Let’s start with Ariel. As she is not the first princess I was introduced to, her story got the romantic in me to shine through. I always believed that “Kiss the Girl” would be the sound track to my very first kiss…that didn’t happen. It was the sound of a police truck creeping slowly behind me but I digress. Also, Ariel was the beginning of my theme as her colors took me back to how many couples pick their colors (from something they always loved or a combo of their favorite colors before parents “encourage” them to pick other colors). Her Gele( the headgear she is wearing) is the color of her hair and I see this being made with lots of shiny sequins.

Jasmine

Jasmine was kick ass. She was ready for everything and starred adventure down in its eyes. Not many would climb on a flying carpet with a guy they barely know. Well, she happens to be the only one I dressed up in a jump suit. She is ready to throw it down on the dance floor. A lovely mixed of stretchy chiffon bedazzled all over to make up the suit and a detachable chiffon skirt.

Belle

Belle seems like a quiet bride that but with a dash of mischief in her eyes. So her dress is made from a  rose patterned heavy lace with a silky cowl neckline. It gives full coverage but allows her naughty side to peek through in a stylish way.

Merida

Merida is all drama with a full velvet skirt, a cape and golden Northern Nigerian symbols embroidered into the fabric. She can hide weapons in there as well.

Mulan

Mulan is the princess that saved her prince and his kingdom. I went for a traditional Efik bridal look cos of the similarities with how the hair is adorned with combs and decorated into beautiful towers. Beads drape over her shoulders and she is usually without the tulle. That is my extra touch there.

Pocahontas

Pocahontas was my first heartbreak as she watched John Smith sail away from the cliff. I like how tassels can give you the right amount drama as you sashay away in the crowd that came just to look at you.

Snow-white

Snow White as the oldest princess is usually seen as the sweetest of them all. Not here. I gave an edgy neckline and yes, I confess I wanted to give her a bit of her stepmother’s vibe…just a tiny bit.

Tiana

Tiana’s story was fun for me as New Orleans is somewhere I would love to visit someday. But before then, this bridal look would be made in Aso-oke, a traditional Yoruba fabric that has makes every bride look regal. With carefully selected add ons like the lily, she is the flower the groom’s family came to behold.

Aurora

Aurora is my first Disney princess but Maleficent was my first crush and would always be my best villain. So I kinda mixed up the inspiration here: the colors of Aurora before she turned 16 and the vibe of Maleficent. The golden brooch is a nod to Maleficent but the cape is Aurora’s as she danced away with the woodland creatures.

Rapunzel

Rapunzel came to slay with the biggest gele ever. I mean, that shiny crown should take all the attention. And her purple Adire is just glorious.
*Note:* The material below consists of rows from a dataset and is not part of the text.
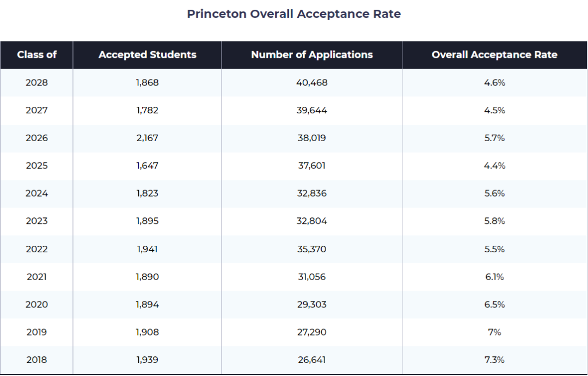Select the 2025 class year cell
588x376 pixels.
tap(37, 166)
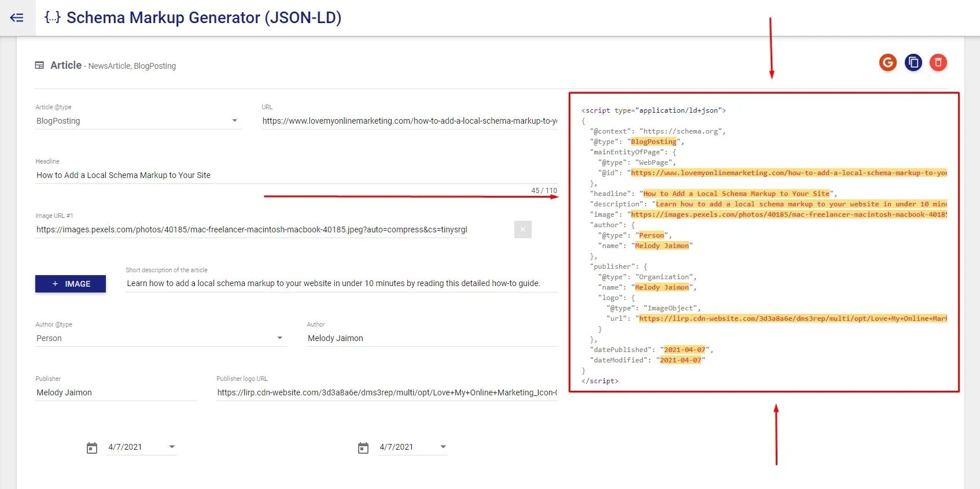The height and width of the screenshot is (489, 980).
Task: Remove Image URL #1 with the X button
Action: click(x=522, y=229)

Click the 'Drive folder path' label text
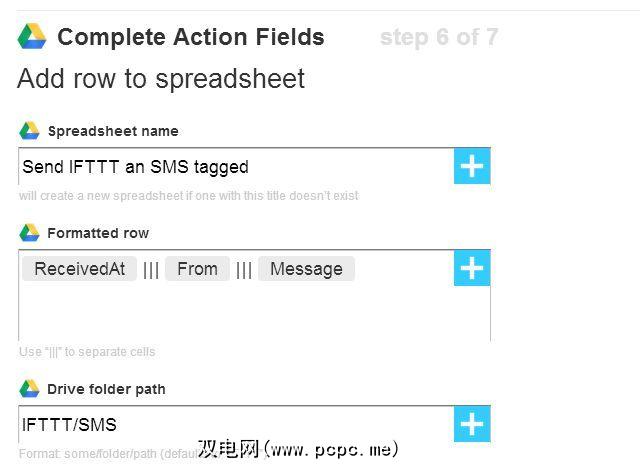(x=106, y=389)
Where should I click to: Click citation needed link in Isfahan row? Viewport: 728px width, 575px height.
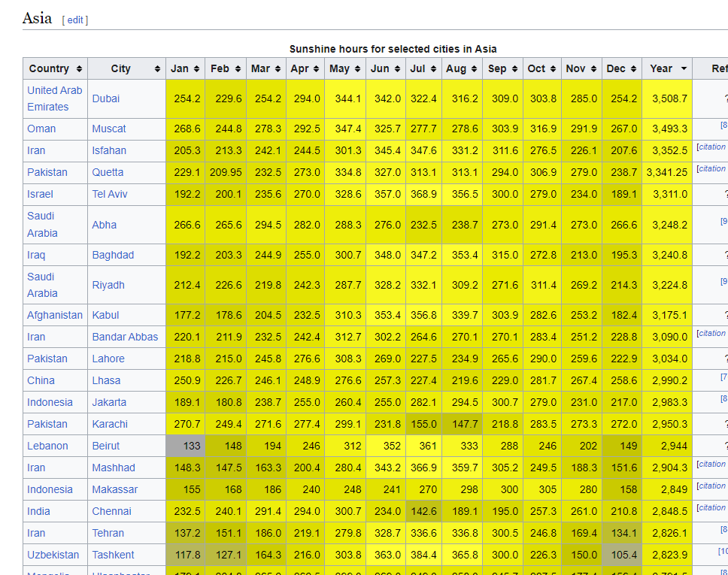[711, 147]
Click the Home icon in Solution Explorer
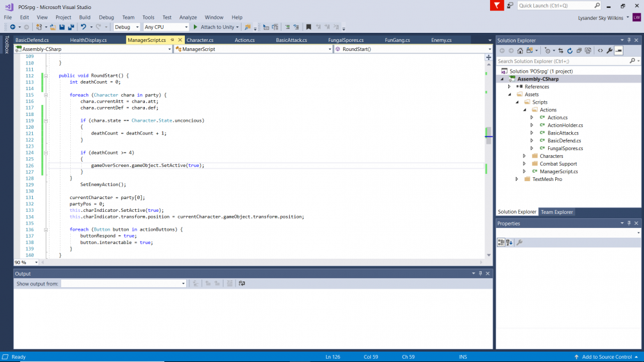 519,50
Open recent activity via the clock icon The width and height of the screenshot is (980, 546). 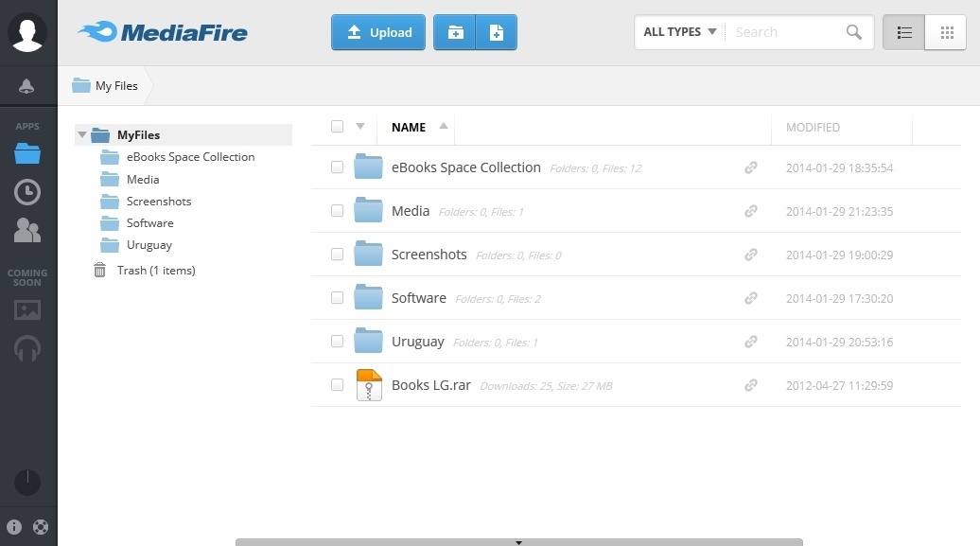pos(27,191)
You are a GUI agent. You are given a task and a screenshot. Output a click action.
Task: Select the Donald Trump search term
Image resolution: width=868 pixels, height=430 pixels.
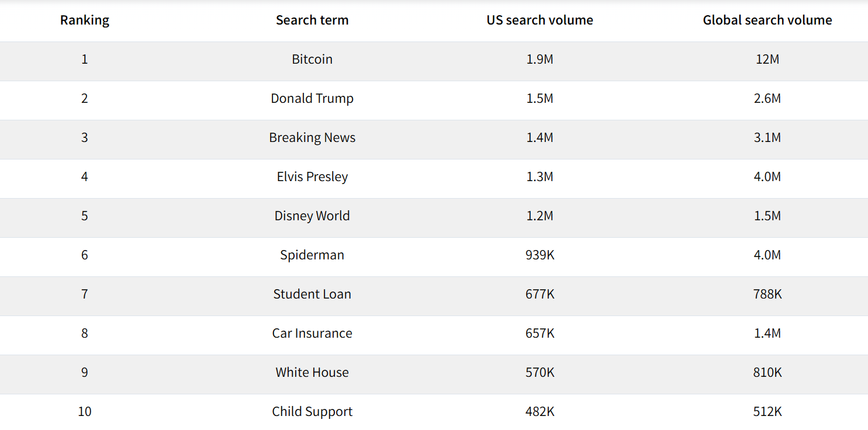[312, 98]
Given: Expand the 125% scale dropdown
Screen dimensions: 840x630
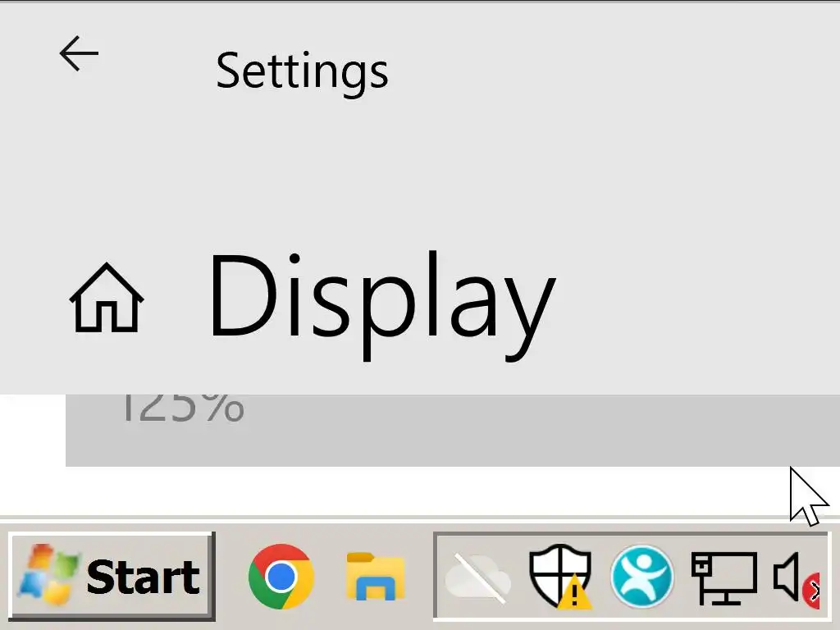Looking at the screenshot, I should click(453, 430).
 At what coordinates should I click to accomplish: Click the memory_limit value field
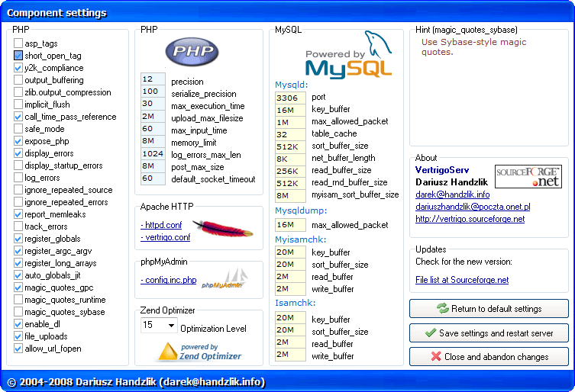153,142
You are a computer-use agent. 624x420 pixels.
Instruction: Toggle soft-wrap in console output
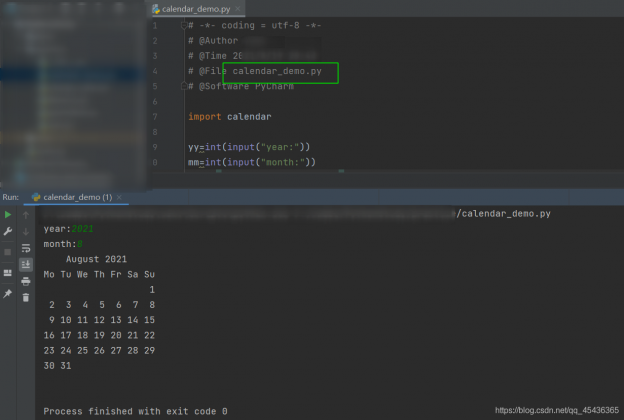click(x=26, y=248)
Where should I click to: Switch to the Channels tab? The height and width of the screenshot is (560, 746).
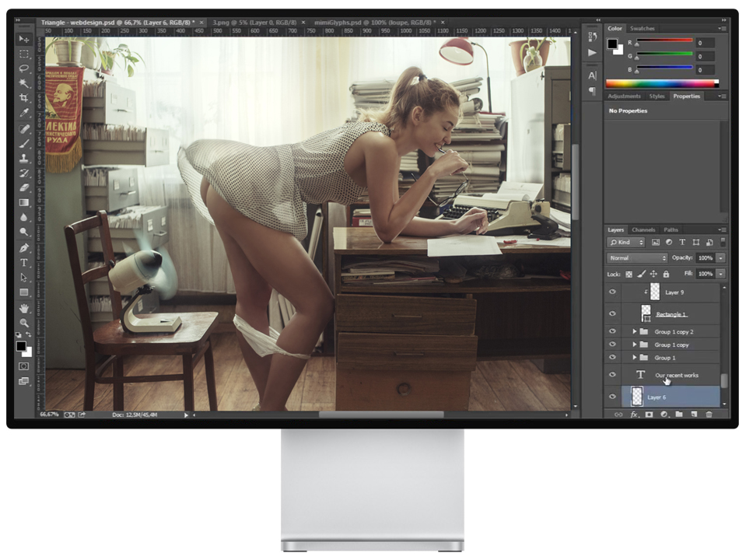pos(643,229)
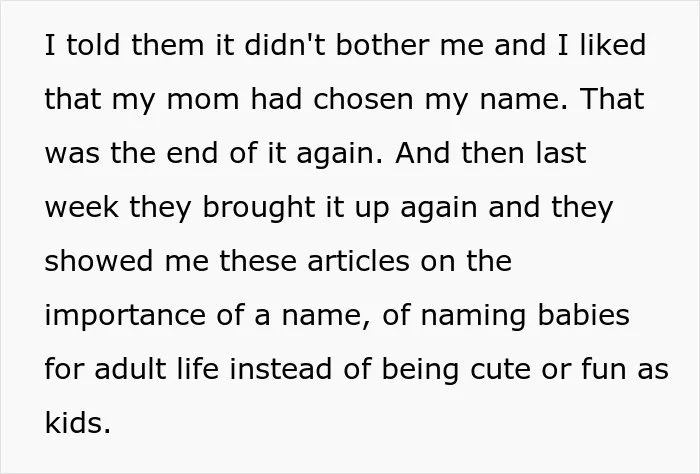Place cursor on the word "naming"
Image resolution: width=700 pixels, height=474 pixels.
474,317
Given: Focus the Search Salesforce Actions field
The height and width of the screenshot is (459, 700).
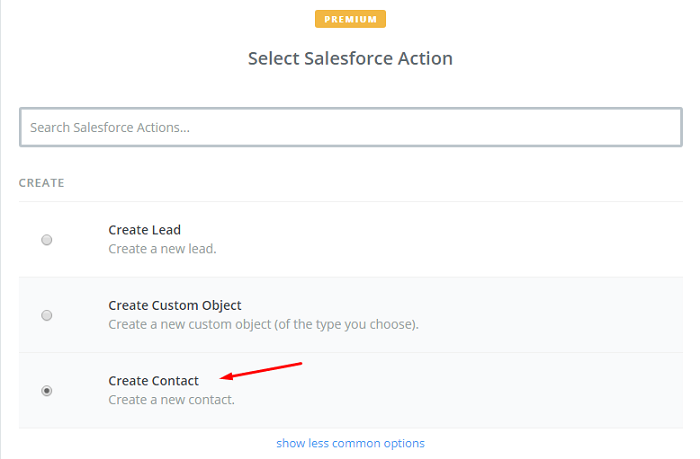Looking at the screenshot, I should 350,128.
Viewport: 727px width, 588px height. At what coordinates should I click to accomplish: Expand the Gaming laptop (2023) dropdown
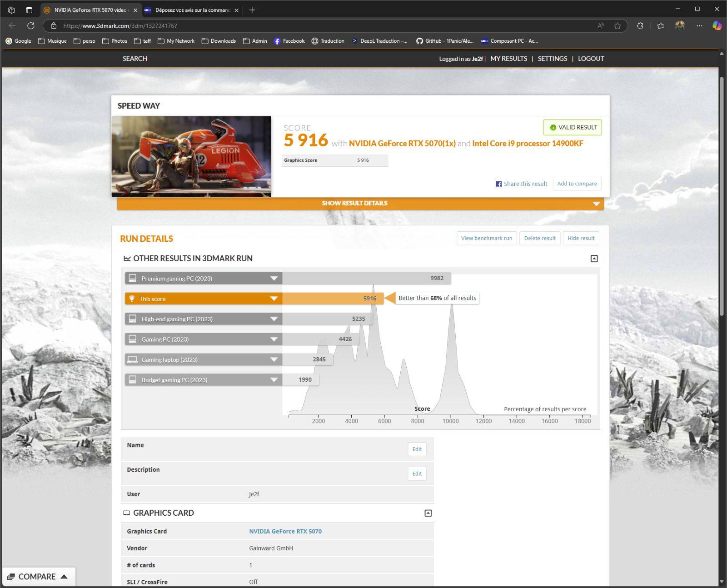(274, 359)
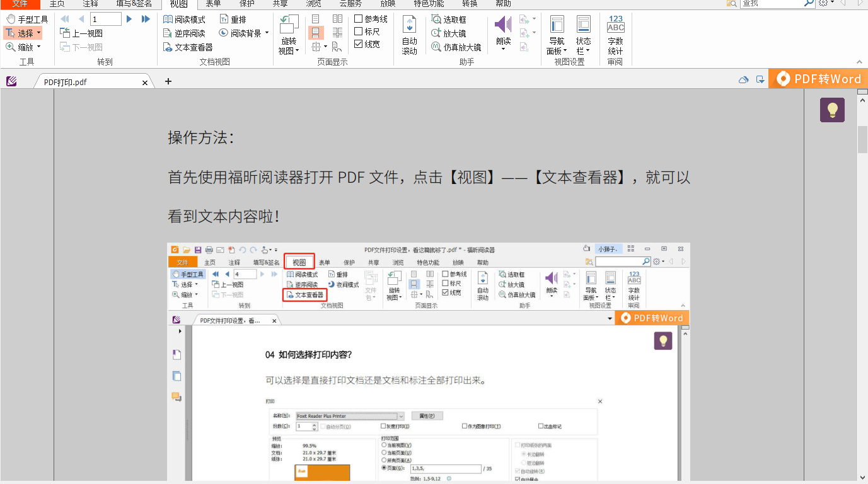The width and height of the screenshot is (868, 484).
Task: Start 自动滚动 auto scroll
Action: [x=410, y=35]
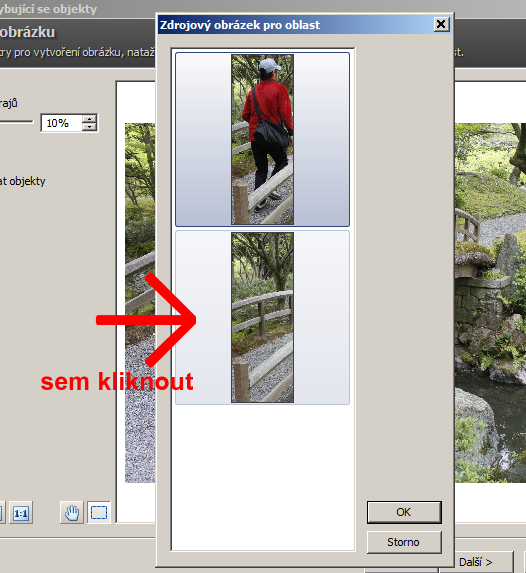Select the hand pan tool
The height and width of the screenshot is (573, 526).
[x=72, y=512]
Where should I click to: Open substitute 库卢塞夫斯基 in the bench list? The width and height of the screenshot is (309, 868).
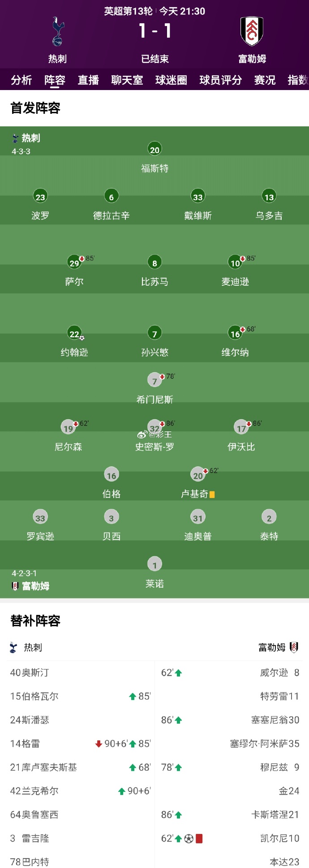pyautogui.click(x=43, y=767)
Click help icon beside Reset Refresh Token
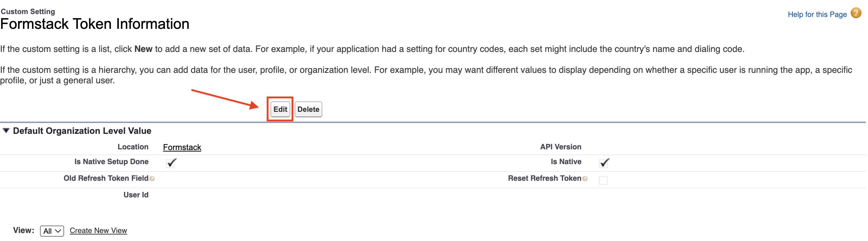 (x=585, y=179)
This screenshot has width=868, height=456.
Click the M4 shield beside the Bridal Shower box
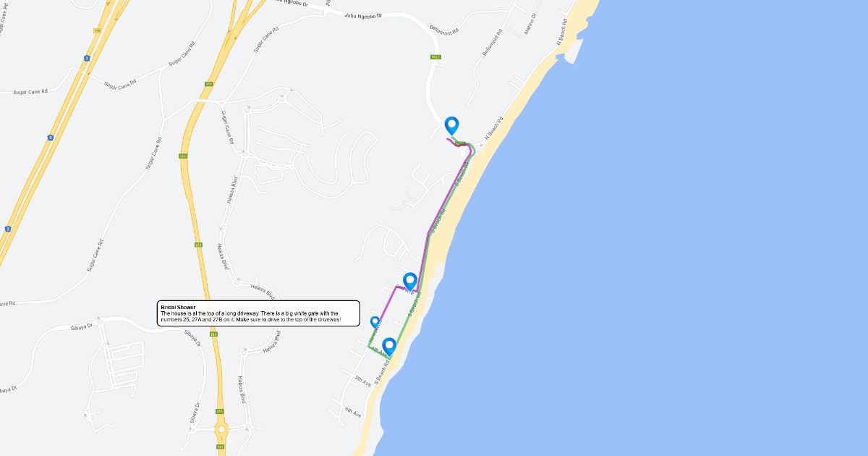point(213,334)
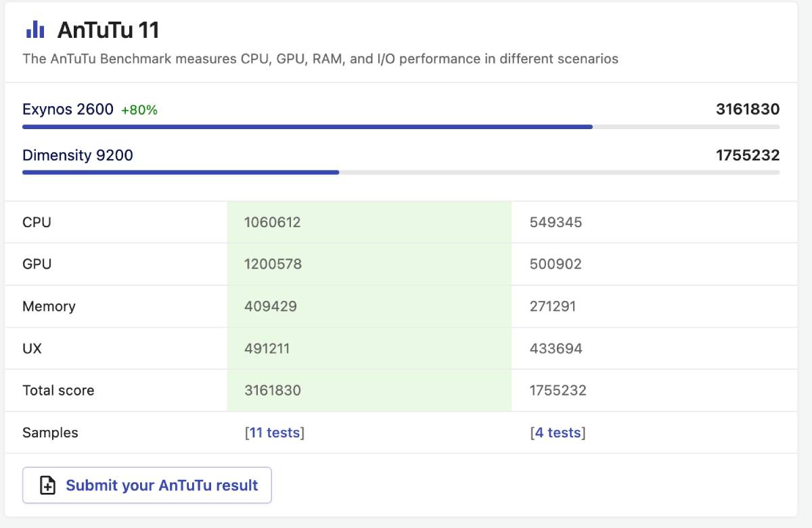Image resolution: width=812 pixels, height=528 pixels.
Task: Click Exynos total score 3161830 in table
Action: 273,391

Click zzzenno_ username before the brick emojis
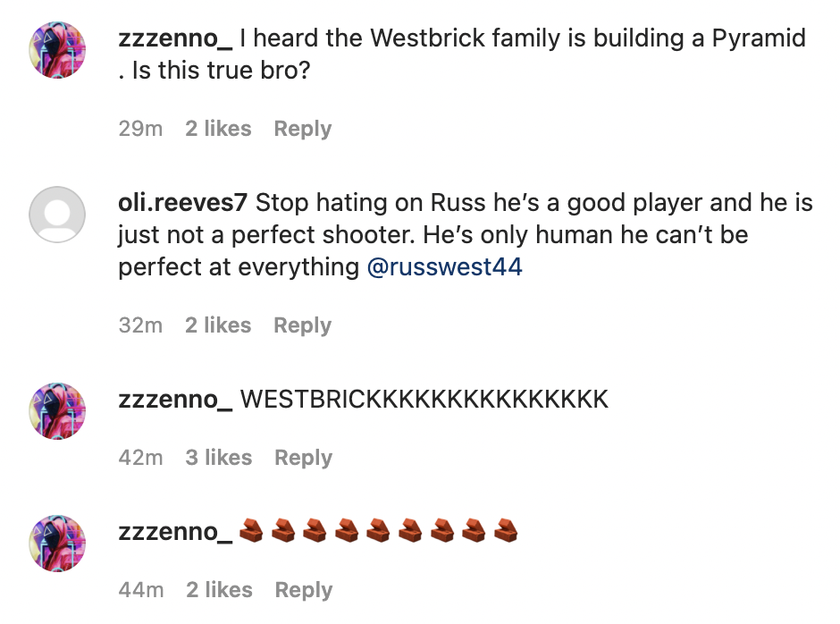tap(175, 532)
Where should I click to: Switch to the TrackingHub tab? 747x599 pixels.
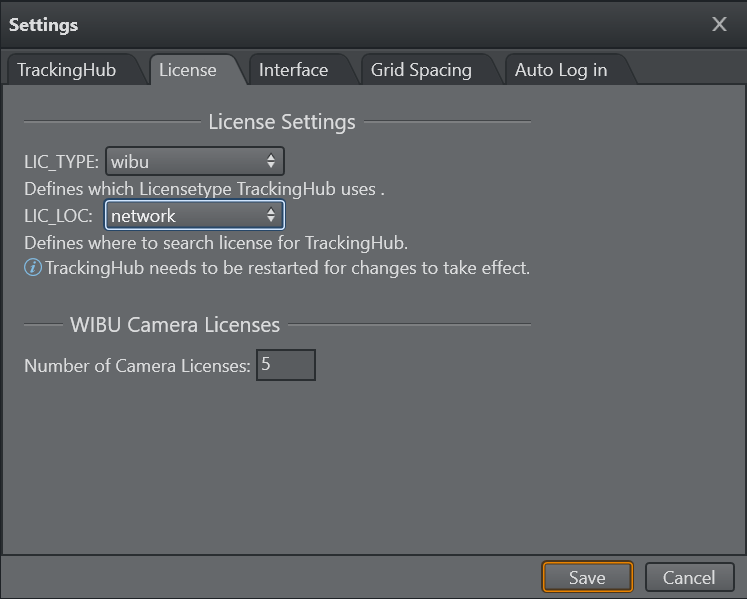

And that’s it for my Disney princess inspired illustrations…Ok, my plan was to end it here as I found myself in the middle of a project. But…

Cinderella

Cinderella made me pick up my pen again. I saw a Nigerian bride with this hair style and knew I had to give Cinderella this look. With feather covered shoulders and detachable tulle skirt, she is ready to flaunt away.

Moana

Moana, the carrier of the heart of Te Fiti, gives me chills with her look. A Simple scarf to adorn her head, no need for plenty drama but enough to let everyone know she is the center of attention. I foresee a combo of lace and aso-oke with a touch of chiffon for this look.

ELsa-and-Anna

And lastly, the Frozen sisters, Elsa and Anna. Elsa is dripping in bling, lace bedazzled to the point of blinding everyone while Anna is playful in her iridescent purple lace as she lets her dress capture the light while she dances away in the center floor.

Now, I am done. These are my Disney princess inspired looks for  traditional Nigerian bridal look. This was a fun project as I have been illustrating a lot more lately and I must say that I am more confident with my drawing skills especially digitally now. I have been using the AutoDesk Sketchbook on my tab and it has worked efficiently for me chiefly for my limited budget.

So, which one is your favorite look? Don’t keep us guessing.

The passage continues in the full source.